### Supplied passage:
==============================
Village people / Days of our lives
Today: Jídé Salawu, writer and editor at Olongo Africa; and Amy Chu, artist and publisher of Camoot.Journal.
Issue No. 498
Nigeria and the Rural Imagination
Jídé Salawu
Best and Worst Days of 2025
Amy Chu
Nigeria and the Rural Imagination
by Jídé Salawu

My mother’s economic life was sustained by the metropolis of Lagos. Every January, I would watch her leave my hometown, Shao, along with other migrant women heading to the city to hustle. Many of these women arrived in Ijora, Badia, Amukoko, and other areas of Lagos to engage in different kinds of labour, including serving as cooks in restaurants, as porters and loaders. My mother helped manage a grocery store, and also spent part of her time selling medicinal herbs from Shao—àgbo ibà for malaria, àgbo jẹ́dì for diarrhea, àgbo ibà apónjú tàbí jẹ̀funjẹ̀fun for typhoid—among the local transport workers and car park attendants. She would return to Shao in October, as many others did, during the annual Awon Mass Wedding Festival.
My family’s mobility story is not peculiar to my hometown. Lagos, the seat of the British in Nigeria, forms the colonialized imagination landscape of migration throughout the country, and in fact the former capital ruralizes all kinds of other spaces, including other cities. Narratives of migration in Africa today focus primarily on migrants’ encounters with the African city. But I study a different dimension of migration: the role of African rural spaces, inspired in part by my mother’s story of return.
In 2005, I was still a student in Shao, attending a poorly funded state-owned public school called Government Day Secondary School. Public schools like mine relied on teachers and contract staff sent by the National Youth Service Corps. One such teacher was Shola Adedokun, a graduate of the University of Lagos. While Shao is not home to Shola, he was appointed to contribute to the national life of Nigeria by teaching in my secondary school. This pattern of movement has long characterized African and Black diasporic narratives, yet is ignored in academia, where the rural space—which carries a deep burden of postcolonial struggles—is either forgotten, or collapsed into the idea of the city.
==============================
### Data records:
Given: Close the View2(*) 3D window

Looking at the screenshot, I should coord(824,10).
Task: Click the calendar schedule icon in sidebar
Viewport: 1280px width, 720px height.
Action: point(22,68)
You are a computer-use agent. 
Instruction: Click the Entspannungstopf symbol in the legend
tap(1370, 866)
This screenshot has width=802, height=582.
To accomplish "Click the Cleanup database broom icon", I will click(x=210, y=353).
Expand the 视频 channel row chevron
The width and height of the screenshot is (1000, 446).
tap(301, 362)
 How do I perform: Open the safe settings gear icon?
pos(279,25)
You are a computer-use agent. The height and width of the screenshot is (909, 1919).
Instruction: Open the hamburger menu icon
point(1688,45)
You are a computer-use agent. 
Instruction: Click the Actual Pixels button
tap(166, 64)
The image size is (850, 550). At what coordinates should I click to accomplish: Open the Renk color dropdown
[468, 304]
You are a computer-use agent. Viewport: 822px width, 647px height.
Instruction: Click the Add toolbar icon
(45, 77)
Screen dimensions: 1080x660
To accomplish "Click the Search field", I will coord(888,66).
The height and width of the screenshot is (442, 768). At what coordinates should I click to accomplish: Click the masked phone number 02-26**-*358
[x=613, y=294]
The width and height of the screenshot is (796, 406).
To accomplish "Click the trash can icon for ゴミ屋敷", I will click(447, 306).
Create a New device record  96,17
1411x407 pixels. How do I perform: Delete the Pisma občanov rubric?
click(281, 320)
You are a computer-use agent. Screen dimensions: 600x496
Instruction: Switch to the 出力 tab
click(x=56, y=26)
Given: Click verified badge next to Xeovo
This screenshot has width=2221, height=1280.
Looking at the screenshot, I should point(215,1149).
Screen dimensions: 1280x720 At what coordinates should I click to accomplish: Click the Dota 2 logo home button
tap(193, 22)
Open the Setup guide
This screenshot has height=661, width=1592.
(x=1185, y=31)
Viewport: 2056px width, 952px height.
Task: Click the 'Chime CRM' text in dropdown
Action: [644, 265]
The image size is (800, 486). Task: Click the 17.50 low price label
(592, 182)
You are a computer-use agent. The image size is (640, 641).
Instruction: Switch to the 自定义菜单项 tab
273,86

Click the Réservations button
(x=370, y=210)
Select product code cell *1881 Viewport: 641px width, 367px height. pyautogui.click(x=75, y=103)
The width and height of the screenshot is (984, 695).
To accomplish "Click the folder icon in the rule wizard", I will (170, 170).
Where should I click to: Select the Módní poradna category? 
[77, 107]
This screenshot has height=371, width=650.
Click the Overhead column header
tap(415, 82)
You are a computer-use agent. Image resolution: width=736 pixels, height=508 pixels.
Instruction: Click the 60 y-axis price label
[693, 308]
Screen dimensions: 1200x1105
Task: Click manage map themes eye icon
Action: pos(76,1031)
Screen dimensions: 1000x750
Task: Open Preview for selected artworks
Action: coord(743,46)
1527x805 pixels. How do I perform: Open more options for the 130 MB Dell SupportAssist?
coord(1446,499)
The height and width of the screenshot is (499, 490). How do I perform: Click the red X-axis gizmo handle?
==============================
### Prompt 1:
In the essay on Nigeria and the rural imagination, when does the writer's mother return to Shao?
### Prompt 2:
From the essay on Nigeria and the rural imagination, list each medicinal herb from Shao that the writer's mother sold in Lagos, along with the illness it treats.

### Task response 1:
In October, during the annual Awon Mass Wedding Festival.

### Task response 2:
- àgbo ibà: malaria
- àgbo jẹ́dì: diarrhea
- àgbo ibà apónjú tàbí jẹ̀funjẹ̀fun: typhoid